The primary analysis from the study showed improved prostate-specific antigen responses with LuPSMA vs cabazitaxel.
Michael S. Hofman, MBBS
Study Details
The open-label multicenter trial included 200 eligible patients who had positron-emission tomography (PET) imaging with gallium-68–PSMA-11 (Ga-68–PSMA-11) and 2 fluorine-18–fluorodeoxyglucose (2–F-18 FDG) showing PSMA-positive disease. They were randomly assigned between February 2018 and September 2019 to receive LuPSMA (n = 99) or cabazitaxel (n = 101). LuPSMA was given every 6 weeks for a maximum of six cycles; treatment started at 8.5 GBq and decreased by 0.5 GBq to 6.0 GBq for the sixth cycle. Cabazitaxel was given at 20 mg/m² every 3 weeks for a maximum of 10 cycles.

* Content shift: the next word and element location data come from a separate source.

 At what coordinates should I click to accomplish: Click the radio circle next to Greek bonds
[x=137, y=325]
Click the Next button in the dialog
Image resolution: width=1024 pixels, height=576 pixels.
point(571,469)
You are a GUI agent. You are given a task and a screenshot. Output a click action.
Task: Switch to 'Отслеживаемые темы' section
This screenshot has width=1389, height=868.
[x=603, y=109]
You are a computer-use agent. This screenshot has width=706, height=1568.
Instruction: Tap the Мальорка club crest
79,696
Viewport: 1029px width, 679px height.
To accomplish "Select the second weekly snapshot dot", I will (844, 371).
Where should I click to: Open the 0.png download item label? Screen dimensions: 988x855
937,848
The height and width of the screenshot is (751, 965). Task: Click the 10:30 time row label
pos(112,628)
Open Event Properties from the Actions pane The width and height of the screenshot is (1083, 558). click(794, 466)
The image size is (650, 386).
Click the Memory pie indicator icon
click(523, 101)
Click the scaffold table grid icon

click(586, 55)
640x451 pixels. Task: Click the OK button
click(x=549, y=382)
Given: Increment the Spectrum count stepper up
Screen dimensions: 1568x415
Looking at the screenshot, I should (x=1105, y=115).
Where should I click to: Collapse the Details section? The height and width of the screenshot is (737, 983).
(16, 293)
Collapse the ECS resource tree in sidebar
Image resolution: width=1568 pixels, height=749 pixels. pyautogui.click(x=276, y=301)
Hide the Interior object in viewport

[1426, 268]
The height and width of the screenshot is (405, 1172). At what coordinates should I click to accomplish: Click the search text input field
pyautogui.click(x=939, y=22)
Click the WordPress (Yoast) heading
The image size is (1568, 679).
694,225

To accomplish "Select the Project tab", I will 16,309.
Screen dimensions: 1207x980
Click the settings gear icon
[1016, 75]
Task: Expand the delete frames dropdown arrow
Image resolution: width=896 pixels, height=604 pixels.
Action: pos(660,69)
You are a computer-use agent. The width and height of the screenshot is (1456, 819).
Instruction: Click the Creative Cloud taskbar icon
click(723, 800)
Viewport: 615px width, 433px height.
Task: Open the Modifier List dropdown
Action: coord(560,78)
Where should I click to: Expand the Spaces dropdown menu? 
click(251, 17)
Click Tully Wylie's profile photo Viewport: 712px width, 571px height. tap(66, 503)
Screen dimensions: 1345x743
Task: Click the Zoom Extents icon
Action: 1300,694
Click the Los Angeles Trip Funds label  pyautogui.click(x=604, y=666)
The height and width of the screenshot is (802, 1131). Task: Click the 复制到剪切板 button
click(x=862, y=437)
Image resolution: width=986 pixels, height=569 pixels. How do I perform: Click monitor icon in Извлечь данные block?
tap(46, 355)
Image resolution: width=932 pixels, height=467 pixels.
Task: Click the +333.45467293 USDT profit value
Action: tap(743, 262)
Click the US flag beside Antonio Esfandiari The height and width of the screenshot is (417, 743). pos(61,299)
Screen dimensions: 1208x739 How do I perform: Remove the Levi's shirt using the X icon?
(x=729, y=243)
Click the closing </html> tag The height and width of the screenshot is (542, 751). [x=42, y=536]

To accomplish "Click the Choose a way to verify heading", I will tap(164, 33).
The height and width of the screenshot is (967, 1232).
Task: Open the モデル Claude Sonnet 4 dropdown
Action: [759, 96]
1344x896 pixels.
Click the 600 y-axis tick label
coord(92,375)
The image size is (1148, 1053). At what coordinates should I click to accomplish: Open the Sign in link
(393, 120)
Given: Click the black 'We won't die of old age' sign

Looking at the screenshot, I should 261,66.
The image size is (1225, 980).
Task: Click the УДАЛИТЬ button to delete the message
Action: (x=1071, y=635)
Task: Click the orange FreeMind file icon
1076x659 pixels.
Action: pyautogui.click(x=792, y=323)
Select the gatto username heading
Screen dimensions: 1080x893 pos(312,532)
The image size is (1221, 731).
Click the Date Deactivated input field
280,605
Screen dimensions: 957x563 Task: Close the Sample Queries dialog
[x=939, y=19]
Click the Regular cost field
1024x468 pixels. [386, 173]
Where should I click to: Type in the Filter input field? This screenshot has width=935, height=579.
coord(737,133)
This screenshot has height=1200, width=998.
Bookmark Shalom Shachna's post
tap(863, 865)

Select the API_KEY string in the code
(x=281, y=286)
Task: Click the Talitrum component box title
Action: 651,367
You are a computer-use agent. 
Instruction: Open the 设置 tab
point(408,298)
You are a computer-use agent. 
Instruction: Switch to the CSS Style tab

Overall survival was analyzed by intention-to-treat and summarized as restricted mean survival time (RMST) to account for nonproportional hazards, with a 36-month restriction time corresponding to median follow-up.
Key Findings
After completing study treatment, 20 patients (20%) in the cabazitaxel group and 32 (32%) in the LuPSMA group subsequently received the alternative regimen.
After a median follow-up of 35.7 months (interquartile range = 31.1–39.2 months), death had occurred in 77 patients (78%) in the LuPSMA group and in 70 patients (69%) in the cabazitaxel group.
RMST was 19.1 months (95% confidence interval [CI] = 16.9–21.4 months) in the LuPSMA vs 19.6 months (95% CI = 17.4–21.8 months) in the cabazitaxel group (difference = –0.5 months, 95% CI = –3.7 to 2.7 months, P = .77).
Among 291 patients registered after initial eligibility screening, 80 (27%) were excluded from the study after Ga-68–PSMA-11 and 2–F-18 FDG PET imaging showed low PSMA expression or 2–F-18 FDG–discordant disease. Among 61 of these patients with available follow-up, RMST was 11.0 months (95% CI = 9.0–13.1 months).
No additional safety signals were identified with the longer follow-up.
The investigators concluded, “These results support the use of LuPSMA as an alternative to cabazitaxel for PSMA-positive metastatic castration-resistant prostate cancer progressing after docetaxel. We did not find evidence that overall survival differed between the randomized groups. Median overall survival was shorter for men who were excluded because of low PSMA expression or [2–F-18 FDG–]discordant disease.”
Dr. Hofman, of the Prostate Theranostics and Imaging Centre of Excellence, Peter MacCallum Cancer Centre, Melbourne, is the corresponding author for The Lancet Oncology article.
Disclosure: The study was funded by the Australian and New Zealand Urogenital and Prostate Cancer Trials Group, Prostate Cancer Foundation of Australia, Endocyte (a Novartis company), and others. For full disclosures of the study authors, visit thelancet.com.